In July, London art student Kursty Groves told reporters she had developed a prototype "Techno Bra," which houses in its lining a Global Positioning Satellite locator, heart-rate monitor and cell phone transmitter, to be activated if the wearer is attacked (which supposedly produces a heartbeat distinct from that produced by exercising or passion). Also in July, a report of an American Society of Aesthetic Plastic Surgery study indicated success with the battery-operated vacuum bra that removes air from its two domes so that breasts are sucked forward; 15 women testers grew by an average of one cup size after 10 weeks.

-- Tensions grow daily in rural Eatonton, Ga. (60 miles southeast of Atlanta), between the Putnam County sheriff intent on enforcing agricultural zoning laws and the 80 African-American disciples of Chief Black Eagle Malachi York, who has built a religious retreat, with shops and 40-foot-high pyramids, called Tama-Re: Egypt of the West. York, a convicted felon who says he was born in the galaxy Illyuwn and who invented the group's Arabic-English-blend language, Nuwabic, teaches that a spaceship will land in 2003 and take away only 144,000 chosen people.
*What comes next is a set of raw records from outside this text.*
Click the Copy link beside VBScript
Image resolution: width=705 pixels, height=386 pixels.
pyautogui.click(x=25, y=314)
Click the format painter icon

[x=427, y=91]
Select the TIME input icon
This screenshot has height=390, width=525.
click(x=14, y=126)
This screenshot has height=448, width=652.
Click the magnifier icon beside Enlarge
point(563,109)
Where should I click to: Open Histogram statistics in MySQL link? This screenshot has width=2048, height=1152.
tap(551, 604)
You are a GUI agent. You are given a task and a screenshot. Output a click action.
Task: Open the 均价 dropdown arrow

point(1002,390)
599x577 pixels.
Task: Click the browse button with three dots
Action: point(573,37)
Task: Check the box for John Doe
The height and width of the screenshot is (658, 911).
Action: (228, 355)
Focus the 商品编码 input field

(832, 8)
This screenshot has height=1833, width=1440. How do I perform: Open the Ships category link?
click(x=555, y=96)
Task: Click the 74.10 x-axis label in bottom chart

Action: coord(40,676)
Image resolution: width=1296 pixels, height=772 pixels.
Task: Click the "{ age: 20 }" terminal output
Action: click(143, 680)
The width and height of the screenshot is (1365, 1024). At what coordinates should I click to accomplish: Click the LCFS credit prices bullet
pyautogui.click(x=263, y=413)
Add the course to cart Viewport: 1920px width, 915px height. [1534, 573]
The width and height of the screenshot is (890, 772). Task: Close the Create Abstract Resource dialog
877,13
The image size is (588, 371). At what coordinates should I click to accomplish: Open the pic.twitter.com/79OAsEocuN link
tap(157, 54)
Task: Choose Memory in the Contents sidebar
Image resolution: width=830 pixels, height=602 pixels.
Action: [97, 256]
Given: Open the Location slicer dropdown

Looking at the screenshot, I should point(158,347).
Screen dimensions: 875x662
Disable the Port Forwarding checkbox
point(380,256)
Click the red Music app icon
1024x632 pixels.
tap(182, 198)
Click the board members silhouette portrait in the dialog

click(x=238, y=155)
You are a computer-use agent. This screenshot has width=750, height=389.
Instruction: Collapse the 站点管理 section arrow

-- According to an October report in the Norfolk Virginian-Pilot, a national Christian "lighthouse movement" seeks to pray for every single person in the United States by the end of next year. Among the techniques suggested: praying for the 10 households to your left and right and to the five in front; praying for people listed in telephone directories; and, in rough neighborhoods, "drive-by praying." In late August, a convention of related groups met near Dallas to assess how they could best spend the remaining months on their particular goal of exposing every single person on Earth to Christianity by the end of next year.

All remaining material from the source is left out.